Debate sobre o Artigo de Marques
Debate on the Paper by Marques
Marcos Boulos
Faculdade de Medicina
Universidade de São Paulo
O artigo, baseado em extensa revisão, propõe, para enfrentar a imprevisibilidade, a "realização de estudos críticos do futuro em saúde, contemplando a modelização sistêmica, os encontros transdiciplinares e a utilização de sistemas de informação geográfica, no monitoramento global das novas doenças infecciosas".
A tentativa de prever o caminhar da humanidade, em todas as suas facetas, deparase com a absoluta incompetência do modelo científico para prever dados que não "respeitam" os modelos que procuramos construir.
Tentar colocar a evolução humana em "fórmulas" que possam prever o próximo passo é, no meu modo de entender, a tentativa de robotizar o mundo animal, transformando-o em previsível.
Devemos ter em mente que a ciência somente nos últimos tempos faz parte do conhecimento humano acumulado, e que o modelo científico, de grande utilidade na biomedicina, onde permitiu o desenvolvimento de modelos que facilitaram a compreensão da patogenia das doenças, e, principalmente, levou a aperfeiçoamento do diagnóstico, falha quando procura prever comportamentos que não são equacionáveis. O modelo científico, por exemplo, é de pouca utilidade para prever a evolução de uma infecção sob tratamento.
Exemplificando mais, 30% dos pacientes com meningite pneumocócica morrem a despeito do tratamento adequado e a tempo instituído. Outro exemplo: paciente com infecção pelo vírus da hepatite B pode ter evolução variável, podendo causar icterícia ou não; pode haver cura em 2, 3, 4, 5 ou 6 meses; pode evoluir para cronicidade com surgimento de cirrose hepática; pode evoluir para hepatocarcinoma; pode ter evolução fulminante com o paciente em poucos dias morrendo; o paciente pode, ainda, ser portador do vírus da hepatite B e nunca vir a desenvolver hepatite.

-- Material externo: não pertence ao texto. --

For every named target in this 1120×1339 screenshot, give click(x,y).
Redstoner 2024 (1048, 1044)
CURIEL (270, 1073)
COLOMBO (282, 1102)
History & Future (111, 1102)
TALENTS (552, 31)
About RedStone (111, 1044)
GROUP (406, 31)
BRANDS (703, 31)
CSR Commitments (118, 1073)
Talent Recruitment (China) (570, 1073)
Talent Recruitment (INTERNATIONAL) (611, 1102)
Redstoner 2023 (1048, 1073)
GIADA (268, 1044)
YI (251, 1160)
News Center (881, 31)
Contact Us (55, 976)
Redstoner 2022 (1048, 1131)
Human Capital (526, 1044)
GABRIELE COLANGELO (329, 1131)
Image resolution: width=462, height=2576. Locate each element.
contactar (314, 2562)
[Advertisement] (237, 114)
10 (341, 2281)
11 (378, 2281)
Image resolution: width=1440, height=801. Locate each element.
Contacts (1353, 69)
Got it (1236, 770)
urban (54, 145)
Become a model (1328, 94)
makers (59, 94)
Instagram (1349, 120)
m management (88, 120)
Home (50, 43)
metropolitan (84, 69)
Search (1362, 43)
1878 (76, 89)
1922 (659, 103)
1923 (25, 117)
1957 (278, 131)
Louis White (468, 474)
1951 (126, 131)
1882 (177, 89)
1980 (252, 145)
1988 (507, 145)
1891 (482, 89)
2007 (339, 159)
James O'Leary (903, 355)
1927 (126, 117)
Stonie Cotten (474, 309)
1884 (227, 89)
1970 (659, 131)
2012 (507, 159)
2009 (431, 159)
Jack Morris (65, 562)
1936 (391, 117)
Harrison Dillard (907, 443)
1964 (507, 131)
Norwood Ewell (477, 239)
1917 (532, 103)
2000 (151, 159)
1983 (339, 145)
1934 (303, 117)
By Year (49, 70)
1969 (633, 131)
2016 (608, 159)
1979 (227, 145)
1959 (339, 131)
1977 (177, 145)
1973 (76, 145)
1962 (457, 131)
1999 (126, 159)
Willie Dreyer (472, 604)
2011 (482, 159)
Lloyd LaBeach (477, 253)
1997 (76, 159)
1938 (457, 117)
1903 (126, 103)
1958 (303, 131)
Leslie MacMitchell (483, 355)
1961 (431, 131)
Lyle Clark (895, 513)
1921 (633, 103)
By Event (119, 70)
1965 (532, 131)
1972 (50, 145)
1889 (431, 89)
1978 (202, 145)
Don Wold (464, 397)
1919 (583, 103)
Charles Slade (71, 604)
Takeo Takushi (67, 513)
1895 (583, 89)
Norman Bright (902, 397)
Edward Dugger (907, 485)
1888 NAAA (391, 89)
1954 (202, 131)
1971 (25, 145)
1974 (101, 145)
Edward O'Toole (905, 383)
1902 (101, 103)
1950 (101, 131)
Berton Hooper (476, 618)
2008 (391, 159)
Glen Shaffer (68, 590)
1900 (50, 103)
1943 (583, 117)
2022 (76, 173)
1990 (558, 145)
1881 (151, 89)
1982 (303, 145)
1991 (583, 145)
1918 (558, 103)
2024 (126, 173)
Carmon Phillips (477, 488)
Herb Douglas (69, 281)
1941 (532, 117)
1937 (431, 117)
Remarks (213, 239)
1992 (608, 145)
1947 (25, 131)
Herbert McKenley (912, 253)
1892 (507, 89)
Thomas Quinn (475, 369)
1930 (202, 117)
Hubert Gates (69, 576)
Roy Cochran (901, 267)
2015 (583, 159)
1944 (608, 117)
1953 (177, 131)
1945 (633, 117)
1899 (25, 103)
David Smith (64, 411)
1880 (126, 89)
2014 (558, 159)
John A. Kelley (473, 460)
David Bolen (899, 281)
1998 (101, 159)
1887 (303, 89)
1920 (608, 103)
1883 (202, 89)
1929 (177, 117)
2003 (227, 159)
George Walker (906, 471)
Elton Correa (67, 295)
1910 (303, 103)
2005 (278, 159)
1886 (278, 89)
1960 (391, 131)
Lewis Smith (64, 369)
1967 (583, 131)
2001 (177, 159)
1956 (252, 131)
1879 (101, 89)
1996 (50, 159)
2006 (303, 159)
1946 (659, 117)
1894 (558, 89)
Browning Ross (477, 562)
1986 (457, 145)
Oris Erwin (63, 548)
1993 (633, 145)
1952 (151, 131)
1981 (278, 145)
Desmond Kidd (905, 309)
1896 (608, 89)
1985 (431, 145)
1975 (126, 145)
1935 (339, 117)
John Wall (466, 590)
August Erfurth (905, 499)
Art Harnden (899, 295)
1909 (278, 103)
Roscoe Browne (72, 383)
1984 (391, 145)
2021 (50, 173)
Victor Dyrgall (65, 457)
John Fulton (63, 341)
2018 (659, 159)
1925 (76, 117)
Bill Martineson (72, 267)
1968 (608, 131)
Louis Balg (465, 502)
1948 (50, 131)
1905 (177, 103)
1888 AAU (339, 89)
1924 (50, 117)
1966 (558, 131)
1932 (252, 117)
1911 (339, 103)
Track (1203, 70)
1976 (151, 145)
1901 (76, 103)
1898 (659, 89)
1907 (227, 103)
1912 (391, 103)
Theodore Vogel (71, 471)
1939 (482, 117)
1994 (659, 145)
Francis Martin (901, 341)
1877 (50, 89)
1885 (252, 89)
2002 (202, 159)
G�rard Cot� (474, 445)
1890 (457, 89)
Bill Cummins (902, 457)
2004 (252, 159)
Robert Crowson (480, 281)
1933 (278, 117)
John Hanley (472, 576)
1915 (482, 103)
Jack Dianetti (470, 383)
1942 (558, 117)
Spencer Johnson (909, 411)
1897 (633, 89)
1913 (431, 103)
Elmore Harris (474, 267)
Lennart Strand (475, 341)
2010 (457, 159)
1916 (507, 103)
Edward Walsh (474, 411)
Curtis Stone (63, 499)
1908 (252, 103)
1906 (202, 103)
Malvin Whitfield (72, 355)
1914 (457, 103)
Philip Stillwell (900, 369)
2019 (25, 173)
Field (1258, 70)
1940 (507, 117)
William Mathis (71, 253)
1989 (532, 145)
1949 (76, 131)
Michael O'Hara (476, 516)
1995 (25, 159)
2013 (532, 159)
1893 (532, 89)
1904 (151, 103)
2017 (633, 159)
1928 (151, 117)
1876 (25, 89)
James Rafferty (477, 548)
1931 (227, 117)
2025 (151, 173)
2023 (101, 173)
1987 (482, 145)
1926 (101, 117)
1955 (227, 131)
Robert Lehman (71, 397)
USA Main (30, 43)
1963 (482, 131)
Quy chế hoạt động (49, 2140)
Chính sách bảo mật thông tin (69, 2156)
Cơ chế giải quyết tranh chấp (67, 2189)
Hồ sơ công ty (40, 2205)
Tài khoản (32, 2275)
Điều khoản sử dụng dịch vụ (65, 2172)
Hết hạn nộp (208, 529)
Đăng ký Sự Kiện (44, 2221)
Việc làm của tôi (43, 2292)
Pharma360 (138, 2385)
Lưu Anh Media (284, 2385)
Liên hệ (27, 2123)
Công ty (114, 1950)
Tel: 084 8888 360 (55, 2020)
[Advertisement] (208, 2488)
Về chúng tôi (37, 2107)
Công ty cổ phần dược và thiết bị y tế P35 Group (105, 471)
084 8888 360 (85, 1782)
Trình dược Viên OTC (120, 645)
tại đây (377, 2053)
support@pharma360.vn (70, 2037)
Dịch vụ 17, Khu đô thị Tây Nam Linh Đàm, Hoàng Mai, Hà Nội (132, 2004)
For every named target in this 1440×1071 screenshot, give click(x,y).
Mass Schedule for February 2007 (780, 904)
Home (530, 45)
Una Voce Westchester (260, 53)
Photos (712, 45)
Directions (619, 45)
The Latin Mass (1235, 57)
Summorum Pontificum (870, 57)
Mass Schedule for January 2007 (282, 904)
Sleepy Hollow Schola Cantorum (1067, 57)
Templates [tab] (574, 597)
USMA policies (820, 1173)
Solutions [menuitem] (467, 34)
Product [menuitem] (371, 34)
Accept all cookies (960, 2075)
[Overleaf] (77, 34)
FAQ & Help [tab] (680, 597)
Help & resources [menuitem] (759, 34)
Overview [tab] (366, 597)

Com o desenvolvimento da psiconeuroimunologia, o modelo científico começa a mostrar o que de há muito os médicos "percebiam": que fatores emocionais estão diretamente relacionados ao surgimento de doenças por ação no sistema hipotálamo-pituitário-adrenal.
Outro fator que merece destaque é o fato de que muitas doenças começam a ser diagnosticadas pelo surgimento de técnicas laboratoriais, antes inexistentes. Isto não significa que estas doenças são novas, mas apenas que agora estão sendo diagnosticadas.
Se novas doenças surgem, outro tanto desaparece, mantendo, provavelmente, o nível de doenças igual no transcorrer do tempo.
O ressurgimento de determinadas doenças está, muitas vezes, associado a com oscilações no investimento em saúde pública. Exemplo é o reaparecimento da difteria na Rússia, que, durante anos, não vacinou suas crianças contra esta infecção. Como prever as mudanças sociais que freqüentemente ocorrem na humanidade?
Baseado no exposto, considero que a tentativa de modelização de fatos imprevisíveis está fadada a ser de pequeno valor prático e social a despeito da grande importância teórica que possa vir a ter.
Esta é a contribuição que um médico clínico, habituado a trabalhar na imprevisibilidade da relação microorganismohospedeiro, pode dar.